3) RIQUEWIHR: Riquewihr was rated as one of the prettiest villages of France according to an independent organization. This is an admirably well-preserved medieval and Renaissance place. There are fortifications, houses, and courtyards from 13th, 15th, and 17th century. Many old fountains still exist here and there. Setting of this village looks like an enchanting place and every corner is vibrantly decorated. Everything here is within walking distance and I would highly recommend discovering the village on foot. There is a tourist train that starts near Hotel de Ville (Town Hall).
Riquewihr also has a street called Rue de General de Gaulle which is a lively street with many cafes and craft shops. At one end of this street is beautiful Dolder belfry watch tower from 1291. It’s an eye-catching half-timbered architecture. There is a museum inside the tower and outside looked very attractive with colorful flower baskets.
Thieves’ tower (with torture chamber) will amaze anyone. Original high gate to enter the courtyard of Thieves’ Tower and the well in front are very old, supposedly from the 16th century.

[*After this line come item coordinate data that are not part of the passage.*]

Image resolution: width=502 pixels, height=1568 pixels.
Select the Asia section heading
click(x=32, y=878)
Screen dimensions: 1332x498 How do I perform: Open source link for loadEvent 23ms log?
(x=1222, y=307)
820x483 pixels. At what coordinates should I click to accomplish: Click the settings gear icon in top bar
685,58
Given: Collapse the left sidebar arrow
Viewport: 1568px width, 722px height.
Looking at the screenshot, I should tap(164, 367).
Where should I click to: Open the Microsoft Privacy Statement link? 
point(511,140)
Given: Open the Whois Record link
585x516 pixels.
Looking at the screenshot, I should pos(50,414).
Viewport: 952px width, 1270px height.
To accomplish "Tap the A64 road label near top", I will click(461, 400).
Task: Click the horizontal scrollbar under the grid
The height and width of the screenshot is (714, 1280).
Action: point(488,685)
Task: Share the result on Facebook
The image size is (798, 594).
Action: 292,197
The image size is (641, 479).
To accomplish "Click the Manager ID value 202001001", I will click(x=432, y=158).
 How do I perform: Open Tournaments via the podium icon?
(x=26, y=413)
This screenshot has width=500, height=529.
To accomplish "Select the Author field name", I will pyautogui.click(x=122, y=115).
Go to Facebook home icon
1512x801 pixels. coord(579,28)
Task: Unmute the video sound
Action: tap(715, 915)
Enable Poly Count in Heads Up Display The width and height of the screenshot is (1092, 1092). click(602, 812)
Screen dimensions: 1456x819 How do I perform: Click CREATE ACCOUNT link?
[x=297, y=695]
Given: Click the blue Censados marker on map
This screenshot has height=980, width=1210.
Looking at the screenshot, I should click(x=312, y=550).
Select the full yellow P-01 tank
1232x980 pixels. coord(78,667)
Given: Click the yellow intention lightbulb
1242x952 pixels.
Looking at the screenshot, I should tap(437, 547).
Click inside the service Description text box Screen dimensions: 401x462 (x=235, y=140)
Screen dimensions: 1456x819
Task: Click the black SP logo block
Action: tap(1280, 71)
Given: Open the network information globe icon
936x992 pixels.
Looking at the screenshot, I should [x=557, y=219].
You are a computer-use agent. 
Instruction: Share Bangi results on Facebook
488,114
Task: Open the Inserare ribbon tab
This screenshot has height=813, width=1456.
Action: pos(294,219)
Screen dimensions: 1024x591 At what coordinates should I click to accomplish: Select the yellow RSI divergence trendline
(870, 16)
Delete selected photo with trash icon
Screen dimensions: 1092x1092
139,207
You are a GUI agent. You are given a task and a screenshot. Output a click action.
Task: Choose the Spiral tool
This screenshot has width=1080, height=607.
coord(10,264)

4) STRASBOURG: Strasbourg is a big metropolitan city, nothing like other Alsatian villages. Grand Ile area of Strasbourg was the first city center to be announced entirely as a UNESCO World Heritage Site. Gutenberg parking is the closest parking near Strasbourg Cathedral.
Strasbourg Cathedral or Cathedral Notre Dame du Strasbourg was our first spot. You can see its 142 meter soaring tower from distance (the highest cathedral tower in France). The construction started in 1176 AD and took couple centuries to finish it. This got to be one of the major highlights of Strasbourg and a finest architecture. Church organ is something unique, decorated elegantly with golden molding and bright color lines. There are many beautiful stained glass windows and monstrous stone pillars. Don’t miss the 300 years old Astronomical Clock at the back of the cathedral. Unfortunately we missed the Astronomical Clock show that takes place every day at noon.
There is no charge to go inside the cathedral. It’s open from 7am – 11:15am and 12:45pm – 7pm. Daily at 12 pm (except Sundays and feast days), the cathedral offers visitors the chance to see a film lasting 22 minutes on the astrological clock. Anyone wishing to see the presentation of the astronomical clock (film + procession of the apostles) is able to purchase tickets from the clock ticket office at 2 euros for adults.
Right outside the cathedral on the left side (when you are facing it) is historic Maison Kammerzell. This is a residence of a wealthy family from the 15th century. We just saw it from outside…not sure if you can actually go in.
Protestant church St. Pierre Le Jeune is another marvelous historical monument of Strasbourg. Construction of the present church began in the second half of 13th century. Some of the old frescoes on the wall were revealed and restored in late 19th century. These medieval frescoes make this church worth a visit. There is a big fresco opposite of the organ depicting “Storm on the Sea of Galilea”. It’s free to enter and about 10 minutes of walk from Strasbourg Cathedral.
St. Thomas Church is another Protestant church and a landmark of this city. Its origins date back to the Scottish monks who arrived in this country in 6th century. The original church was built somewhere in 833 but the present front of the church is from 1250. It is simpler than St. Pierre but numerous monuments and interesting flagstones with obituary inscriptions decoration make it a nice place to see. It’s free to enter.
We took a boat tour in Strasbourg on River L’Ill as our last event here. “Batorama” organizes this tour for 1.10 hours (for 9.60 euros per adult and 5.20 euros for kids 3 -5 years of age) with audio commentaries of many languages. It departs from near Palais de Rohan by the promenade and is a great way to discover the city. Thanks to this tour, we saw Council of Europe, La Petit France (a picturesque neighborhood similar to Colmar), Palais des Rohan (now a museum), many of total 27 bridges on River L’Ill along with beautiful old buildings and other monuments by the waterfront.